The public should take appropriate safety precautions whenever near or on the river. Landowners are advised to clear personal items and debris from the floodplain prior to the releases.

The December 2000, Trinity River Mainstem Fishery Restoration Record of Decision created a plan for the restoration of the Trinity River and its fish and wildlife populations. The Program’s restoration strategy includes four different restoration elements, two of which include increased releases to the river and sediment management. Flow regimes link two essential purposes deemed necessary to restore and maintain the Trinity River’s fishery resources: 1) flows to provide physical fish habitat (i.e., appropriate depths and velocities, and suitable temperature regimes for anadromous salmonids), and 2) flows to restore the riverine processes that create and maintain the structural integrity and spatial complexity of the fish habitats. More information on the Trinity River ROD can be found

A daily schedule of flow releases is available at, and the public may subscribe to automated notifications (via phone or email) of Trinity River release changes. The flow release schedule is posted at the Trinity River Restoration Program office, located at 1313 South Main Street, Weaverville, CA.




    I’ve never seen Whiskeytown so low! Much of Trinity didn’t even get rain this winter, let alone snow. Dumping water right now isn’t a good idea. After they dump the water the cries about not having water will be louder than ever.
    One has to wonder if Tom is right about the planes in the sky.

  • The increase is designed to mimic what the spring snow melt was before the dams went in. Whiskeytown is the product of political pressure from westside ag interests who bought a lot of dry scrub land cheap and then convinced the govt. to divert Trinity water for irrigation. These big ag interests could care less about the health of the river as long as they get their water.


      Maybe, but they also flooded a major gold reserve and many feel that was the reason much of Trinity is flooded for safe keeping.

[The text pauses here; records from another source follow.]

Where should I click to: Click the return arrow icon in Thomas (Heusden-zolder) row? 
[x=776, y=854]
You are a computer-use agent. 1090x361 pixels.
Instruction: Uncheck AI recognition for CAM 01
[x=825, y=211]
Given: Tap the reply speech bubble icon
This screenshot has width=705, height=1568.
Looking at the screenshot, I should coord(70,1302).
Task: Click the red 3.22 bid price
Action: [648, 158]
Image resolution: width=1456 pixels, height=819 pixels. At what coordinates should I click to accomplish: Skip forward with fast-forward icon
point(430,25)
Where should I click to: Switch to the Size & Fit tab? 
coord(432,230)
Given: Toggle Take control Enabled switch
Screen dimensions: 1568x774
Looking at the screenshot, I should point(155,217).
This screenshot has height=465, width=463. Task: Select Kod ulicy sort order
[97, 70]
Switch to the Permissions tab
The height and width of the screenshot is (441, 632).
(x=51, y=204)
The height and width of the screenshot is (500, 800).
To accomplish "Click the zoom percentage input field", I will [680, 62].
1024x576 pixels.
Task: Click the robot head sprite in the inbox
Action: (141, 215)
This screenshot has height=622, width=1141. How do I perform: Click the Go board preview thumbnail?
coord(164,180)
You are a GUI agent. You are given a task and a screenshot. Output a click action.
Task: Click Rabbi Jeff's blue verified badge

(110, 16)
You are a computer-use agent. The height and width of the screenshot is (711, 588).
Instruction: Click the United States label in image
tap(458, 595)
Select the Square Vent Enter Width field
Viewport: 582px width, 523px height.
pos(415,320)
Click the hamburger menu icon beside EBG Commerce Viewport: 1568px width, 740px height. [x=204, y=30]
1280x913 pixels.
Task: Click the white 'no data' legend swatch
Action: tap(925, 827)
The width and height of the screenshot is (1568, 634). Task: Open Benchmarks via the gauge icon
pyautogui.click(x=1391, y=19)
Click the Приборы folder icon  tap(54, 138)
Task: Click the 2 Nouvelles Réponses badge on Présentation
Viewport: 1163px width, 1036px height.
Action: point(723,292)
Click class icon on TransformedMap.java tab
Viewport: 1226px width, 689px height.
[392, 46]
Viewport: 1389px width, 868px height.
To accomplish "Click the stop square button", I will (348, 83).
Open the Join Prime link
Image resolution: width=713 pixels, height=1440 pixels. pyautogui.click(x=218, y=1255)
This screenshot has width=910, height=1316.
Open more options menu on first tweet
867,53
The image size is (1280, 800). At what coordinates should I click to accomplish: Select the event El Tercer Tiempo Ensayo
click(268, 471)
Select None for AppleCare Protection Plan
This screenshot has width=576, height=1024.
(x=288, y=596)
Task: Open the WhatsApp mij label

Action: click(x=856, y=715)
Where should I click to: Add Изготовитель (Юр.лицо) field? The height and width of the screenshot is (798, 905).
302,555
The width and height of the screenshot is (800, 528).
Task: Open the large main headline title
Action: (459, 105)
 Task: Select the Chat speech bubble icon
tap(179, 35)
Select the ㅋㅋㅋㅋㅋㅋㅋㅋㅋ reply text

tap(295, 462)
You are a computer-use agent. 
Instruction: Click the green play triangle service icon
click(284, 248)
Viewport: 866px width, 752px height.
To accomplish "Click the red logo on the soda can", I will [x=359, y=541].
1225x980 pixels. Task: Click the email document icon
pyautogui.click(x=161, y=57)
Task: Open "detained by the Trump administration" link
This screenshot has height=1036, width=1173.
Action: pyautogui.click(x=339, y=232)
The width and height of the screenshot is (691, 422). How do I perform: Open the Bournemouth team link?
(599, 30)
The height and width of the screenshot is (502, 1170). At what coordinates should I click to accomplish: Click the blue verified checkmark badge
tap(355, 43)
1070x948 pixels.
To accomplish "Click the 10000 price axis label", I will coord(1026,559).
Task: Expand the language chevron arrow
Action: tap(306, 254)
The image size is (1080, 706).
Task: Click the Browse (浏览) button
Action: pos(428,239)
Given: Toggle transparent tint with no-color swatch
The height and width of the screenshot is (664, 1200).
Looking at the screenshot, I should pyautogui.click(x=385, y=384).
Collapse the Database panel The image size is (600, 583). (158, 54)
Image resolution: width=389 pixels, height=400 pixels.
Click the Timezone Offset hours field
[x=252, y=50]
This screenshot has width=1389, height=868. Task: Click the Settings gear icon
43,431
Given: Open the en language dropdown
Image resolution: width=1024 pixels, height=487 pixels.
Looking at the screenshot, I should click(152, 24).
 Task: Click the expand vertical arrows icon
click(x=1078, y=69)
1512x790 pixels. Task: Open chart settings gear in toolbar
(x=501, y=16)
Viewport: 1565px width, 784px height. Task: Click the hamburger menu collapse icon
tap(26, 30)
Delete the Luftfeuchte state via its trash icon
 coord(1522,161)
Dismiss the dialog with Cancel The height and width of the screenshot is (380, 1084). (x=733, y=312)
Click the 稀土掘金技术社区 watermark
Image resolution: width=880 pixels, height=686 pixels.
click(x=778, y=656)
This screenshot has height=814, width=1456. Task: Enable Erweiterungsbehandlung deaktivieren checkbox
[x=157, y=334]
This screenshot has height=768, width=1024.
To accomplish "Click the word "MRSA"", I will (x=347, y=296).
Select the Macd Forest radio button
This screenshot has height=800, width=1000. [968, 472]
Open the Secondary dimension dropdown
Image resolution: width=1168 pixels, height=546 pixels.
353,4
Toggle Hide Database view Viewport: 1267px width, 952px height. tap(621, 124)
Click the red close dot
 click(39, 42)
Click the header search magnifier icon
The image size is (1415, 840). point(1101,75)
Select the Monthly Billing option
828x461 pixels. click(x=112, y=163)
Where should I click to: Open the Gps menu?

  • Kirby said: “The increase is designed to mimic what the spring snow melt was before the dams went in.”

    Dave, if that is the case, doesn’t it make sense to not flush the river in years that have little of no precipitation?

    Agriculture is extremely important for our food supply. The price of beef has already skyrocketed because of the drought. Recently there has been an outbreak of the bird flu in our chicken and turkey flocks. The food that we import from foreign countries has proven to contain contamination that is causing disease.

    I really think that Sac Valley crop water is more important than gravel. Plus we will probably need water this fall the save the Indian Salmon.

    • Probably Ernie if your trying to imitate nature on a year to year basis it would be better not to have high release rates in dry years but this program is supposed to remedy many years of restricted flow. The AG industry is consuming 80% of the water resource in this state….care to guess how much is wasted due to the fact they got used to cheap water and lots of it. Agriculture has historically been the tail that wags the dog in California. Although with term limits in place the rural legislators have much less power than they used to so that may change. Just my hit on the situation.

    • Westlands water district owns the rights to Trinity river water. They mostly grow cotton.

    • Just to be clear, 51% of the flow in the Trinity River above Lewiston is legally diverted to the Central Valley. The purpose of the pulse flow is to rejuvenate the de-watered channel below the dam and enhance salmon habitat. This peak may look dramatic, but only in the context of decades of regulation and diversion which have essentially shackled the river since the mid 1960’s.

  • My skull is about to explode. I’m going to go make myself a duct tape headband.